Elerken, un eleginden biraz daha buyuk gozenekli bir elegi tercih ettik. Biraz daha "disli" oldu unumuz ama kekte ya da kurabiyede farkedilecek bir durum yaratmadi. Evet evet, hem kurabiyesini hem de kekini denedim!:)

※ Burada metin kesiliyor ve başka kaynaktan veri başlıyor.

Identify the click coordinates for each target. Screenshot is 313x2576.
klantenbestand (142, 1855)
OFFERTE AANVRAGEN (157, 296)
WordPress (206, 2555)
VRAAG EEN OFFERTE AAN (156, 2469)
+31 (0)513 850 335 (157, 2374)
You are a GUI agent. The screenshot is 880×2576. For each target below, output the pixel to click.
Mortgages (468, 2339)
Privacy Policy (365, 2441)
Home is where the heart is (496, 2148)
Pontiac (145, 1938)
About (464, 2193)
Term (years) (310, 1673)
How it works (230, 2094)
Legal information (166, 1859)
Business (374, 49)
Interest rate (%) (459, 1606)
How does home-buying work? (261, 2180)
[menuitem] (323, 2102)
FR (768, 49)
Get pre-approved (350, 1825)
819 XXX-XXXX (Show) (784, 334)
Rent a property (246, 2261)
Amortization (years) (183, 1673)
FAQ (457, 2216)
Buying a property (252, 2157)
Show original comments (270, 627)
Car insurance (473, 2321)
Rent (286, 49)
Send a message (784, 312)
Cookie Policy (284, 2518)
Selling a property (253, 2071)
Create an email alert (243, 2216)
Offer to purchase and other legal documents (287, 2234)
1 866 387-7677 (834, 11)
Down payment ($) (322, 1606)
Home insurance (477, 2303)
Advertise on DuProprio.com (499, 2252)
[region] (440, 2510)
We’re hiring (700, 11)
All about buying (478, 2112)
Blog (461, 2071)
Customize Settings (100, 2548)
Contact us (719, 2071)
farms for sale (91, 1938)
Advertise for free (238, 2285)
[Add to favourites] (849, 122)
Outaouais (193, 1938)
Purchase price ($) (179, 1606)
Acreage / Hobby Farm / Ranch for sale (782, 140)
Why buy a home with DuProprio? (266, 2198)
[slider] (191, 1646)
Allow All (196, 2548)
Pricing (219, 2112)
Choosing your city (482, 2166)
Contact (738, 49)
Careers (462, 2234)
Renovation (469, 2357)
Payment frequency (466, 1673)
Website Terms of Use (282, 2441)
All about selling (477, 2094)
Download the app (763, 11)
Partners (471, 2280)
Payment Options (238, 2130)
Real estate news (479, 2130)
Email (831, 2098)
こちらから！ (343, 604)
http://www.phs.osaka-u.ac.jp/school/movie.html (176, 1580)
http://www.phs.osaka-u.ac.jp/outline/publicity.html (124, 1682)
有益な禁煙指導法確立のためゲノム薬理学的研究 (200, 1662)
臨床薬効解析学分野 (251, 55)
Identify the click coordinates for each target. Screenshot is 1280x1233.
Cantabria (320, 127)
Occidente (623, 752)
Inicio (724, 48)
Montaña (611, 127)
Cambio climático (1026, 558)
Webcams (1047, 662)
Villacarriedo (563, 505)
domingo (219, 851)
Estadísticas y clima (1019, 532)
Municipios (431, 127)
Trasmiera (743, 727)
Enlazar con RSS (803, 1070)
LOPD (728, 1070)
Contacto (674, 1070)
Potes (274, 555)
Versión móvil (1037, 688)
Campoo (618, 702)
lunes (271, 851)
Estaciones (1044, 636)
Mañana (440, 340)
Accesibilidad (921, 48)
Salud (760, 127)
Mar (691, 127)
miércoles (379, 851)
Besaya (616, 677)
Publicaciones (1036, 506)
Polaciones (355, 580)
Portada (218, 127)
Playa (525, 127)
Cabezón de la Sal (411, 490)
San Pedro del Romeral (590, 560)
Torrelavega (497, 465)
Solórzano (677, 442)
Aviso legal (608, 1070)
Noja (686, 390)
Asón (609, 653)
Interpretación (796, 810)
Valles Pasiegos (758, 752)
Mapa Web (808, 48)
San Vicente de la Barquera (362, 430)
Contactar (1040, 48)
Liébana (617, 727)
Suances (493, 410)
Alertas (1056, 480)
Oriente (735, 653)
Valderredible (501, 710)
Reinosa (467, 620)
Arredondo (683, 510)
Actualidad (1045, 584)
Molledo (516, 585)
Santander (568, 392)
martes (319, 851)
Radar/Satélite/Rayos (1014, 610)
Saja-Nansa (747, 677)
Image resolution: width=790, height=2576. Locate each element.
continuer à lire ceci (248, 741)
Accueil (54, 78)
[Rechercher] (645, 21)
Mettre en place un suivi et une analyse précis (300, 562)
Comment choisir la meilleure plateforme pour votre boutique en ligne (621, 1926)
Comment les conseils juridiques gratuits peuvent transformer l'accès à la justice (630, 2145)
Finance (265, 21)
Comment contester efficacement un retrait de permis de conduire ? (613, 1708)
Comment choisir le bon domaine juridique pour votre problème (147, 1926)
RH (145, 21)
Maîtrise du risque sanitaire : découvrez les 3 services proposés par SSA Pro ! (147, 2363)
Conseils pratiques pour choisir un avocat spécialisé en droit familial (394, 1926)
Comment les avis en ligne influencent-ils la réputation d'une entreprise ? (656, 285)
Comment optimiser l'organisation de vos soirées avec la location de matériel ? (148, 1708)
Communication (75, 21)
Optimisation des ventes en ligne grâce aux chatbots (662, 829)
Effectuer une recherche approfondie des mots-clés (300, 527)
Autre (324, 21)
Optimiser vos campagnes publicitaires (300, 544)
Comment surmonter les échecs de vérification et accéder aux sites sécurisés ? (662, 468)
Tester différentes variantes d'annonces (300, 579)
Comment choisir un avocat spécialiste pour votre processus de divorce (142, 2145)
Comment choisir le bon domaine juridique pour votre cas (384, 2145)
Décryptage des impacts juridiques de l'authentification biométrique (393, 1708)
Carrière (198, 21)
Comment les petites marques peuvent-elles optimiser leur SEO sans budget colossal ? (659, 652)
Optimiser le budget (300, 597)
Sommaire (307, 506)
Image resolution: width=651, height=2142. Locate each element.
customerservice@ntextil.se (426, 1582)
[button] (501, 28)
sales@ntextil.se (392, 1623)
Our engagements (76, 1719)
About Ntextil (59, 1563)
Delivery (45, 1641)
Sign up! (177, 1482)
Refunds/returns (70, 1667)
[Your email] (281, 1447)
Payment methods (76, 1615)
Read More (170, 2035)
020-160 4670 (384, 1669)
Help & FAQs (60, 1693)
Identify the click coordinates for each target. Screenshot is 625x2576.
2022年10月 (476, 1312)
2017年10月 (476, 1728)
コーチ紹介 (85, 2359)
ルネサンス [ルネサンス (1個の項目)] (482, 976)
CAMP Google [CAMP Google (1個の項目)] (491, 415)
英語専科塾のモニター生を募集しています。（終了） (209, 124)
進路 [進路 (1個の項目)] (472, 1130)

Bu konuyla ilgili son bir yorumum harup kokusu ile ilgili olacak. Tarhana yapanlar, ya da yapilirken o ortamda bulunanlar, tarhana kokusu ile sarsilirlar!;) Dogrusu keciboynuzu cok daha hos bir koku olmasina ragmen, bizim pergolede tutunca, 2 gun boyunca gece gunduz o kokuyu solumak biraz yordu bizi! Cuvallari degirmenden eve getirdikten sonra arabadan 2-3 saat indiremedik. Indirdigimizde koku oyle bir sinmisti ki, aradan gecen haftalar boyunca arabimiza binen herkes soyle veya boyle bir yorumda bulundu!:) Eh, o kadarcik kusur kadi kizinda da olur derler!